** Exercise data follows **

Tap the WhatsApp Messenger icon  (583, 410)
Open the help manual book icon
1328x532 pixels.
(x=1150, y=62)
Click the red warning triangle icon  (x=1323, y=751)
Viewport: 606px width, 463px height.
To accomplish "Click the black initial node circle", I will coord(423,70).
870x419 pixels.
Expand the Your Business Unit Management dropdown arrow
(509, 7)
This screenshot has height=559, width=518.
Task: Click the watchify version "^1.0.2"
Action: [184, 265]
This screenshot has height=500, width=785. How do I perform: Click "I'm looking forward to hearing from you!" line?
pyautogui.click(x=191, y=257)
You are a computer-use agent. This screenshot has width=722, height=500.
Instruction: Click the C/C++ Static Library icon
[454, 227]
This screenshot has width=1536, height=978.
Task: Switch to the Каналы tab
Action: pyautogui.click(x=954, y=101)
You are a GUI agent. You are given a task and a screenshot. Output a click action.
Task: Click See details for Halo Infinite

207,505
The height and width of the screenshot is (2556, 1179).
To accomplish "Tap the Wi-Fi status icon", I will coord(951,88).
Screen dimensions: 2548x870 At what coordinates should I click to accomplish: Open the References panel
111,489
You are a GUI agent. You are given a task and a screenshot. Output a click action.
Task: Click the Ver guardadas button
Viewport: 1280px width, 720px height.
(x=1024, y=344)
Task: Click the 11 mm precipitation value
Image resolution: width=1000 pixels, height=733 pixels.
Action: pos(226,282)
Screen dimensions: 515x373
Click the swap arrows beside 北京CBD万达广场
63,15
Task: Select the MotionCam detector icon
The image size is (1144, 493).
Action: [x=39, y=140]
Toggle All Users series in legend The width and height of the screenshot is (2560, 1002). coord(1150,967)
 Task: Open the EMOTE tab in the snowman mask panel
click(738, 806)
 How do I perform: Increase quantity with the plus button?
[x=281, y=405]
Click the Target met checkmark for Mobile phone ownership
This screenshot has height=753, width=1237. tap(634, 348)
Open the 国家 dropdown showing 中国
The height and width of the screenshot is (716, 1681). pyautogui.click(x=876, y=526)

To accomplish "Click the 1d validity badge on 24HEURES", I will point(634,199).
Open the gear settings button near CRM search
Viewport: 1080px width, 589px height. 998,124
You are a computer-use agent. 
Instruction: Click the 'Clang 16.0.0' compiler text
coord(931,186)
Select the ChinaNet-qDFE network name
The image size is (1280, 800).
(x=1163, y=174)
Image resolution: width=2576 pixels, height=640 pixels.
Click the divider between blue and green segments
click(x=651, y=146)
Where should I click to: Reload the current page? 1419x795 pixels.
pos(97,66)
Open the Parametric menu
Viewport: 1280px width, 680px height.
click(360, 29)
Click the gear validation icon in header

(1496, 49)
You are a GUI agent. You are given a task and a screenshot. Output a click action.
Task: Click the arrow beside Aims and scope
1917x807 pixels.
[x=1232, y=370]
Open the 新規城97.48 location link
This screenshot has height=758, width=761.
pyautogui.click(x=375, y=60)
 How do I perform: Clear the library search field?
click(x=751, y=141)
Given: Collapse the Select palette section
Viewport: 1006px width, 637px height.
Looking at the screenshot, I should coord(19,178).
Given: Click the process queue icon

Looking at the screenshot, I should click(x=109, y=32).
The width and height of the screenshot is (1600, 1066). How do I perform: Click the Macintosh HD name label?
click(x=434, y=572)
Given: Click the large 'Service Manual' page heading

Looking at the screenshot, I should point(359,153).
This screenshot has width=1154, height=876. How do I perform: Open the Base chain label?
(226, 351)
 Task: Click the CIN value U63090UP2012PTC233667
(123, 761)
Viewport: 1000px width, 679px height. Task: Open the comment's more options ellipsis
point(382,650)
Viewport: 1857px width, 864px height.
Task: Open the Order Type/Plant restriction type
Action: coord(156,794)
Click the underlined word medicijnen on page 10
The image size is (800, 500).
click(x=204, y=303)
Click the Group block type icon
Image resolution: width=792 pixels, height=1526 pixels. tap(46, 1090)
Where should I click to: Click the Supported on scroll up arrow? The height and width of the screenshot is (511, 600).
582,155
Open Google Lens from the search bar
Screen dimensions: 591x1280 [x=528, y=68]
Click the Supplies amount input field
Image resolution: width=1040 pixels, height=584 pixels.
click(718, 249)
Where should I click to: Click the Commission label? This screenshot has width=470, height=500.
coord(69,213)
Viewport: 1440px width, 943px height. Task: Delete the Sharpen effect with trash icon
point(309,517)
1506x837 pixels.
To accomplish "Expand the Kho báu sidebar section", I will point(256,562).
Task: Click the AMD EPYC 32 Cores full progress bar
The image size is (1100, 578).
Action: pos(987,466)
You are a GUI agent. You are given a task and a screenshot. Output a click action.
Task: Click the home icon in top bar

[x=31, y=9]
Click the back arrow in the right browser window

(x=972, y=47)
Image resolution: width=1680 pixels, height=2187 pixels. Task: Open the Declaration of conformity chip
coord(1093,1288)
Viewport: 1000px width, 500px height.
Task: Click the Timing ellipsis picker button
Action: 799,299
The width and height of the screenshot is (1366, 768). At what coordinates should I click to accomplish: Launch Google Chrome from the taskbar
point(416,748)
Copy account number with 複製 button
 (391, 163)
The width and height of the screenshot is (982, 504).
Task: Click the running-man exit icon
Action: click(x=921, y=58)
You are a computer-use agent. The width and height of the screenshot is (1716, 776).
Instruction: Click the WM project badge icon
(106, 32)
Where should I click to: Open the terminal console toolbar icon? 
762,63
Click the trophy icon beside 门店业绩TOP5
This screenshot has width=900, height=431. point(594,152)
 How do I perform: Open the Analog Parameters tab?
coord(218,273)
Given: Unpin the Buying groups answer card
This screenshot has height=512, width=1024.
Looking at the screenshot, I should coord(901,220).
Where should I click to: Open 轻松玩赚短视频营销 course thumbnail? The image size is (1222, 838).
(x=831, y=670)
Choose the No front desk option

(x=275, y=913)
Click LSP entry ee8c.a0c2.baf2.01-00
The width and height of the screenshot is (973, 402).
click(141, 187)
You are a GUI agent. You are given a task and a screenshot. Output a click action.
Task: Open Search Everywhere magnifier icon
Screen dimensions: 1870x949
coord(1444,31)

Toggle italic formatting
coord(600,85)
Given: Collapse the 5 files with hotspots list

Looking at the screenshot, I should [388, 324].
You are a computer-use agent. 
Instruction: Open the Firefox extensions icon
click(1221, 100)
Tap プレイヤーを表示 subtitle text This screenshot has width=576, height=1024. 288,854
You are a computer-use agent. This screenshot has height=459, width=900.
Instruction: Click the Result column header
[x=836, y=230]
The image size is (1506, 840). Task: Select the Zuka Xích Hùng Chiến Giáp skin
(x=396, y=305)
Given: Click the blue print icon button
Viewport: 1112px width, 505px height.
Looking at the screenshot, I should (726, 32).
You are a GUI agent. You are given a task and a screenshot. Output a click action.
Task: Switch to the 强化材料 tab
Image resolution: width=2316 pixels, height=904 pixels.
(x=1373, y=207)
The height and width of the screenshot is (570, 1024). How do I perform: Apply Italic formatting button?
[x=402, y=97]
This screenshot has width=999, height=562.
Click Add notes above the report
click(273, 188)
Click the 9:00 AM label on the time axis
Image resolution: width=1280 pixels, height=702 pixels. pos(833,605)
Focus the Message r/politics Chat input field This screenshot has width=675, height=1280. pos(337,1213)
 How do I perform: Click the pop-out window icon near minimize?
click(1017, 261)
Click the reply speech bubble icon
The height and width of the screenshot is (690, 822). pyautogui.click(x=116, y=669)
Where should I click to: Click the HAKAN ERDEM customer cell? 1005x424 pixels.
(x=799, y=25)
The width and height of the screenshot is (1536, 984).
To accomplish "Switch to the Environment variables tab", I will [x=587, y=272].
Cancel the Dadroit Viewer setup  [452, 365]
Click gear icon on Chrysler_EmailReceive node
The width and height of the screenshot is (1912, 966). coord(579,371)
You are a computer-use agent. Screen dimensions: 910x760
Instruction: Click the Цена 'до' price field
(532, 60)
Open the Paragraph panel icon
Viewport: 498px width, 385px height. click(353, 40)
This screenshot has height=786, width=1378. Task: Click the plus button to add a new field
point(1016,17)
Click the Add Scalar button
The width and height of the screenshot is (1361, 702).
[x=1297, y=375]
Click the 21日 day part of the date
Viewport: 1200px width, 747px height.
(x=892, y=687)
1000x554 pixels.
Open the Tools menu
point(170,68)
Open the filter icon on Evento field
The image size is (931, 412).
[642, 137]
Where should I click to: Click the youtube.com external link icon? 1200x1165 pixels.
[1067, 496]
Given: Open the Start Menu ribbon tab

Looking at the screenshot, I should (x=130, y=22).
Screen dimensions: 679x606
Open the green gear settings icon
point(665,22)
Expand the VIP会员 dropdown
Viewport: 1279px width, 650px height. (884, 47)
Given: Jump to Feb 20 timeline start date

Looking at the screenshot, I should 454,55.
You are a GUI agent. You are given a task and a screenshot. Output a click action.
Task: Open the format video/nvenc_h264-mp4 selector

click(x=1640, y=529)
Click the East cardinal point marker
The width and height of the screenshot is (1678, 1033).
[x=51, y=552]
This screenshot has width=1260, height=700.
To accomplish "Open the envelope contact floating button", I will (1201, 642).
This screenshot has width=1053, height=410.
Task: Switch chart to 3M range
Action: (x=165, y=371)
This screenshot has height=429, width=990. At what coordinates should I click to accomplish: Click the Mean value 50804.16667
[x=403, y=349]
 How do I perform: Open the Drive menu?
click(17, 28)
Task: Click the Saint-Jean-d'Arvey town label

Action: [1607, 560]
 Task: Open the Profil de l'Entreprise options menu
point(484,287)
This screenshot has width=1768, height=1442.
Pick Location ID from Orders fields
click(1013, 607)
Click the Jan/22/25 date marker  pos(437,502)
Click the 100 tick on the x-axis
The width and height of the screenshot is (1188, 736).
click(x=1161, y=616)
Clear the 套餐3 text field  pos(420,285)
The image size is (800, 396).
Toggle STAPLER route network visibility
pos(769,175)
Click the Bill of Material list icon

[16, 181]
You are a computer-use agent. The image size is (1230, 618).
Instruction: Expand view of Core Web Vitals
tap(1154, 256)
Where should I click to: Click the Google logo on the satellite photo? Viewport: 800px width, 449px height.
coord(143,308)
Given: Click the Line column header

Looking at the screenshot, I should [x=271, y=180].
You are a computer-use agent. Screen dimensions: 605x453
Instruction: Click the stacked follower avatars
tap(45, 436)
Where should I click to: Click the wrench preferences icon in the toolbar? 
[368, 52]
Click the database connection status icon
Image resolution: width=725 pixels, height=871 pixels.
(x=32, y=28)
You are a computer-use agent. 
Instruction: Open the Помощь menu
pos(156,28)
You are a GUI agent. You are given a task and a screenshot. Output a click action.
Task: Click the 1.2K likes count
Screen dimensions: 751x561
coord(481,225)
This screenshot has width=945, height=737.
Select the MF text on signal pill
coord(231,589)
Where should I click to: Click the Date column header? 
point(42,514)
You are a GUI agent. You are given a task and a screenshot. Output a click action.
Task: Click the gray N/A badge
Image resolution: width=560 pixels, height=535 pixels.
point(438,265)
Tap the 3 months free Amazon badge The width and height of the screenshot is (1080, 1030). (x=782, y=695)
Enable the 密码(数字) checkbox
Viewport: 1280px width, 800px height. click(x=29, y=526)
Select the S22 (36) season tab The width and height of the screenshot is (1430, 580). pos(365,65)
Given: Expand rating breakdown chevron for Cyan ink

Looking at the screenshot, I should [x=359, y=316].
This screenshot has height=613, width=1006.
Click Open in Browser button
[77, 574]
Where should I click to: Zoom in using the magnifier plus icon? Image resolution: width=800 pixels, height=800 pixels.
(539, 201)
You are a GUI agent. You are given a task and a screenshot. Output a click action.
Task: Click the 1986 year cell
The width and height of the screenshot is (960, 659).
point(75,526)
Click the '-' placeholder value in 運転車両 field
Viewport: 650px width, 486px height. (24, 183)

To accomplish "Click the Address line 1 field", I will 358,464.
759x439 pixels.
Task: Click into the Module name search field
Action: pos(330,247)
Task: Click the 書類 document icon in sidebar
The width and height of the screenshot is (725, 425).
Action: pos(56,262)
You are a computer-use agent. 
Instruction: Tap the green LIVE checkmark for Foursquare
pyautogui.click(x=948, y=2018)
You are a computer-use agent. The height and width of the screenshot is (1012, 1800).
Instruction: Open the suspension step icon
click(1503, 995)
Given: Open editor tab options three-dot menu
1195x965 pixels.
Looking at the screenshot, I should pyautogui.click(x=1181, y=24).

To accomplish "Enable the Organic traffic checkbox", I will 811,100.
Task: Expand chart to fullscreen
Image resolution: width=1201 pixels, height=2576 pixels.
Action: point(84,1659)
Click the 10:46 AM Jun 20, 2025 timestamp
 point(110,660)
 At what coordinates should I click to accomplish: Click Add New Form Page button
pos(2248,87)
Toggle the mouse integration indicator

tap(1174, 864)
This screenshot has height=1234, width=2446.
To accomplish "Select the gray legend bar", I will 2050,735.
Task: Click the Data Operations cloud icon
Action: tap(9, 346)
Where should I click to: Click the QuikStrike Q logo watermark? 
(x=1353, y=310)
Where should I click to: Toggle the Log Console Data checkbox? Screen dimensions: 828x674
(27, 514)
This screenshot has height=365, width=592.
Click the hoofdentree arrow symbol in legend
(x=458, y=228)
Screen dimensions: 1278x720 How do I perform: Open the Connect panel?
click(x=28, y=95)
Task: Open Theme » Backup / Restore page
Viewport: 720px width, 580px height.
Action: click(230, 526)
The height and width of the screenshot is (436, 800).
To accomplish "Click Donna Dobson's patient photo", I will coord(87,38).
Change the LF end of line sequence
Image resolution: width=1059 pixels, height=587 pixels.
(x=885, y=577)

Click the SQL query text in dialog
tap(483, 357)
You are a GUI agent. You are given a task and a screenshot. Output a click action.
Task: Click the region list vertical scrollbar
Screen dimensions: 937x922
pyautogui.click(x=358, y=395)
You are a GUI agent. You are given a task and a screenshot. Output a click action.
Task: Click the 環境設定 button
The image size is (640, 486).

** End of Exercise data **

Exercise directions: What are the lines, exactly as written above, from the line with "Viewport: 1280px width, 720px height." to the line with "Task: Click the arrow beside Aims and scope", both included? Output only those.

Solution below:
Viewport: 1280px width, 720px height.
(x=1024, y=344)
Task: Click the 11 mm precipitation value
Image resolution: width=1000 pixels, height=733 pixels.
Action: pos(226,282)
Screen dimensions: 515x373
Click the swap arrows beside 北京CBD万达广场
63,15
Task: Select the MotionCam detector icon
The image size is (1144, 493).
Action: [x=39, y=140]
Toggle All Users series in legend The width and height of the screenshot is (2560, 1002). coord(1150,967)
 Task: Open the EMOTE tab in the snowman mask panel
click(738, 806)
 How do I perform: Increase quantity with the plus button?
[x=281, y=405]
Click the Target met checkmark for Mobile phone ownership
This screenshot has height=753, width=1237. tap(634, 348)
Open the 国家 dropdown showing 中国
The height and width of the screenshot is (716, 1681). pyautogui.click(x=876, y=526)

To accomplish "Click the 1d validity badge on 24HEURES", I will point(634,199).
Open the gear settings button near CRM search
Viewport: 1080px width, 589px height. 998,124
You are a computer-use agent. 
Instruction: Click the 'Clang 16.0.0' compiler text
coord(931,186)
Select the ChinaNet-qDFE network name
The image size is (1280, 800).
(x=1163, y=174)
Image resolution: width=2576 pixels, height=640 pixels.
Click the divider between blue and green segments
click(x=651, y=146)
Where should I click to: Reload the current page? 1419x795 pixels.
pos(97,66)
Open the Parametric menu
Viewport: 1280px width, 680px height.
click(360, 29)
Click the gear validation icon in header

(1496, 49)
You are a GUI agent. You are given a task and a screenshot. Output a click action.
Task: Click the arrow beside Aims and scope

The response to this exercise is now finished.